Wed Jul 19 19:05:49 PDT 2006

On Jul 19, 2006, at 10:55 AM, Tantek Çelik wrote:
> On 7/19/06 10:34 AM, "Charles Iliya Krempeaux" 
> <supercanadian at gmail.com>
> wrote:
>> One "good" thing about XML, IMO, is that for certain simple markups
>> based on XML, it's easier for a beginner-level or intermediate-level
>> developer to write a parser for it (as compared to writing a parser
>> for Micrformats... since HTML is more difficult to parse).
>>>> (For example, writing a parser in C, C++, PHP, Java, C# or whatever.)
>> [...]
> This is why the supposed "easier to parse" aspect of XML is incredibly
> misleading. It ignores both the need to be easier to publish, and the 
> fact
> that XML, in fact, is *harder* to publish.

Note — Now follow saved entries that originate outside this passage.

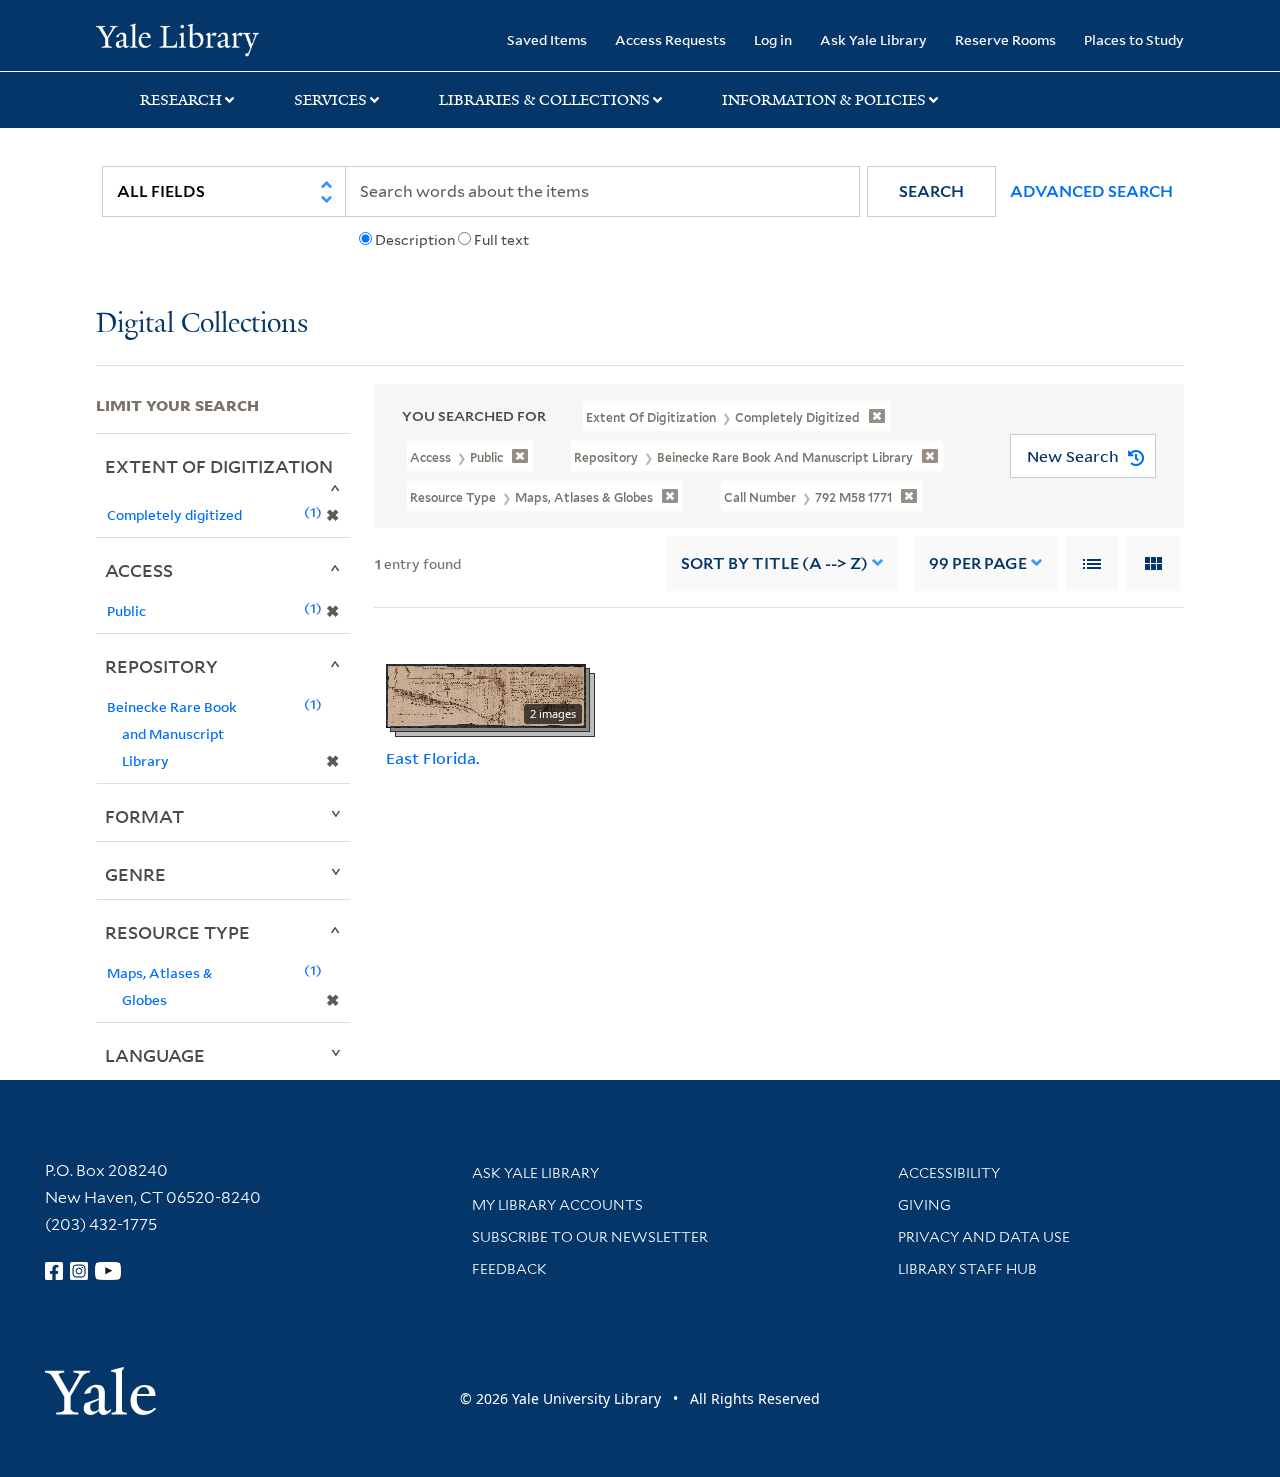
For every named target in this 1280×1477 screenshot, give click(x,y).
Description (415, 240)
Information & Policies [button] (824, 100)
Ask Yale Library (873, 39)
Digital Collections (202, 324)
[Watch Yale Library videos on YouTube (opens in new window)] (108, 1271)
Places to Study (1134, 39)
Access (139, 570)
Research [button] (181, 100)
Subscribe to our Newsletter (590, 1237)
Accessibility (949, 1173)
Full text (501, 240)
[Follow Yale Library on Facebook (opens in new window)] (54, 1271)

Also, the Babel aspect of XML means that you always do need to write a 
parser, if not of the XML itself but to transform the 
plucked-from-the-air schema and arbitrary choices of what is an 
attribute and what an element to the data structure you are using.
A key part of Microformats is converging the schemas so this becomes 
much less necessary.
>> One example of such a simple format based on XML is RSS.
>> You're kidding right?
>> It is certainly *not* pretty easy for someone to write a parser for 
> RSS that
> actually works with real RSS on the Web.

Have a look at the Universal Feed Parsers 3000 test cases...
http://feedparser.org